Tuesday, May 02, 2006

Legislators make a very smart budget move with college financial aid

The General Assembly made a smart move this week by transforming Governor Blagojevich's proposal for a tuition tax credit for students' parents into a regular grant to students.

Governor Blagojevich plans to sell the state's portfolio of student loans to a private company, generating a ton of money. At least $90 million of those proceeds were to fund a tax credit for the parents of children who earned more than a B average in school. This laudable goal of making college more affordable suffered from a few distributive flaws (why parents and not children? why the wealthy and not the needy?) but had the powerful advantage of almost certainly polling very well. This was shaping up to be an example of politics-over-policy, as the Clintonian stategy of "targeted tax relief" as a message for a candidate works well in attracting wealthy suburban women (and other demographics with money).

To their credit, the General Assembly and the Governor dropped the idea of a tax credit and instead plan to put the money into regular grant programs.

Never let it be said that the General Assembly and Governor Blagojevich put politics over policy! Well, everyone does that sometimes, but this particular issue is a happy example of policy over politics. After all, funding the MAP program and even creating a new "MAP-Plus" program for kids from wealthier families will not play as well on the campaign trail as passing a college tax credit -- but they did it anyway. (How do I know that?

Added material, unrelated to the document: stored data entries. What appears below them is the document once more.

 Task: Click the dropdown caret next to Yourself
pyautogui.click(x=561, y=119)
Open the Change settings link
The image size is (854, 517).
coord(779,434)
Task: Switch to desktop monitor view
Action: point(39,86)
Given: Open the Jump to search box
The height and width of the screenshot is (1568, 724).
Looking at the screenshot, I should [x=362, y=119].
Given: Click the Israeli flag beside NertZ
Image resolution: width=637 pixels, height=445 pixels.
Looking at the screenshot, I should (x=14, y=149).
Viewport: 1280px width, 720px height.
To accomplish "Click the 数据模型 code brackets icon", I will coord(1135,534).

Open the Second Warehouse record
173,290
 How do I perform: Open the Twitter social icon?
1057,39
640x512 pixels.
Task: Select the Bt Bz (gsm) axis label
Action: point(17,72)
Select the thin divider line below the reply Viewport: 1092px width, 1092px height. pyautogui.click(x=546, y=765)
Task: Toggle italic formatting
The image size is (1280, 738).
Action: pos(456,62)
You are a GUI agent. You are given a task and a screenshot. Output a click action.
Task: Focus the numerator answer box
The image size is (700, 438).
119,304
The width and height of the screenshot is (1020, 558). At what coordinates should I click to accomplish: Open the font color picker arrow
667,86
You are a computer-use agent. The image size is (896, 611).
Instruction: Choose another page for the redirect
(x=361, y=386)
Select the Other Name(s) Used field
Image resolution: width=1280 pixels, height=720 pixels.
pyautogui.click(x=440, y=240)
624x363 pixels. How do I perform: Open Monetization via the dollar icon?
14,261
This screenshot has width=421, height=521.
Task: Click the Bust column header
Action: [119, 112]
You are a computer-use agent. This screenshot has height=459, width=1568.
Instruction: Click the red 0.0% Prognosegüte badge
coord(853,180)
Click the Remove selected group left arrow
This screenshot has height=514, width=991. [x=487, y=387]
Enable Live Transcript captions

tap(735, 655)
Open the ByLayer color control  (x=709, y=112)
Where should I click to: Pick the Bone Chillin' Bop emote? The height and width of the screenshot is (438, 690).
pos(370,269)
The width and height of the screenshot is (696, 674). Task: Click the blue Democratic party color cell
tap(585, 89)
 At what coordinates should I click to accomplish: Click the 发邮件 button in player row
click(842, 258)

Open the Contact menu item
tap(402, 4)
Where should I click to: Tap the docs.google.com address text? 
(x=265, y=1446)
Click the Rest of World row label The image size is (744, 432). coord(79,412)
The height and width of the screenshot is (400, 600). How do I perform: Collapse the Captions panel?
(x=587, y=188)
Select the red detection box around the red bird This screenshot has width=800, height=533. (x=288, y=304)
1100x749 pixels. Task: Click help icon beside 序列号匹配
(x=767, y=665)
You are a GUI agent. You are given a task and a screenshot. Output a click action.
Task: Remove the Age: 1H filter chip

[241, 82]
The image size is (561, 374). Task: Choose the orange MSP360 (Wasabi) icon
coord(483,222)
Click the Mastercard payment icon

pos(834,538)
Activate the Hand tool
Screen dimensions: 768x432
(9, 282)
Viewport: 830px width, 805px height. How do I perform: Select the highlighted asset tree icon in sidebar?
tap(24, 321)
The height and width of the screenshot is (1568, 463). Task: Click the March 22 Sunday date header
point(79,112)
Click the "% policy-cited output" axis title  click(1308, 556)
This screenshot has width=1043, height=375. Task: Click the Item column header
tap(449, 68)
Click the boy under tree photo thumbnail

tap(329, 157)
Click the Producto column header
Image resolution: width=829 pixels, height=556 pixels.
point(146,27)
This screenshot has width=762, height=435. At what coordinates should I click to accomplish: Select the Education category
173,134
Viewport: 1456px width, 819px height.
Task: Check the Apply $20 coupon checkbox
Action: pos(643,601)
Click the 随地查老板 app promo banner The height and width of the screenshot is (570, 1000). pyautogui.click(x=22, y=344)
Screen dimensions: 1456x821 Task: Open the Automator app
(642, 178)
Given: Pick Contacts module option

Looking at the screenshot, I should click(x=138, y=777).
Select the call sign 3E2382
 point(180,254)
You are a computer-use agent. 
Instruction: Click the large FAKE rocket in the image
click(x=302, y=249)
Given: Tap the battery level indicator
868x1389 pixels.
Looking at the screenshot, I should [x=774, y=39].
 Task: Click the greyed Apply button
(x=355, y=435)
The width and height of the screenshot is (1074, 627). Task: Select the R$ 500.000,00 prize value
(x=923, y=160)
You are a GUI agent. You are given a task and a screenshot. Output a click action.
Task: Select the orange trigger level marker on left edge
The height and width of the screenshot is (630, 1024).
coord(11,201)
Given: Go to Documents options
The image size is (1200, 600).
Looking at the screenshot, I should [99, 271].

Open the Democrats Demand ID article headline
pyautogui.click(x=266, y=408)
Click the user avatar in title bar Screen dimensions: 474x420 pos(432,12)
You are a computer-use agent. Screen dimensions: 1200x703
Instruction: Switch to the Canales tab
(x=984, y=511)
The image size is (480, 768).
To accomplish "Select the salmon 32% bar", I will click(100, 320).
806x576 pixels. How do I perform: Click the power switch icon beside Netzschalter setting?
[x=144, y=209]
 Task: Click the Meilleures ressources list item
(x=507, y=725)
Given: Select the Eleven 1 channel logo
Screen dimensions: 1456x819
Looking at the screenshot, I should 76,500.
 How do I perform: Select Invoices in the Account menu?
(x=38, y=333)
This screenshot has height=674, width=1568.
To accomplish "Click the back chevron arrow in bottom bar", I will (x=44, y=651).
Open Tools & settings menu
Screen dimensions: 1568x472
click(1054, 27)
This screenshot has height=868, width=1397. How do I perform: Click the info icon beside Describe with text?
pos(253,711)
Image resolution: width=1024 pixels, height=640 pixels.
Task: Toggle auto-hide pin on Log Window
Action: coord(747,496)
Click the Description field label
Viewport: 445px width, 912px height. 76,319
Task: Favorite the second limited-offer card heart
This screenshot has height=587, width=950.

If it's in a Blagojevich commercial, you know it plays very well, and the tax credit had been featured prominently in his commercials.)

I'll repeat: Governor Blagojevich and the Democratic General Assembly took a political hit in order to do the right thing on higher education affordability.

The bill creating the MAP-Plus program for kids ($500 for students, contingent on the sale of the loans -- not just a tax credit for parents) is HB 1945 (read House Amendment 2 here).

The Pre-School for All program, by the way, is HB 2013, and you can read that one here. I haven't been following that debate.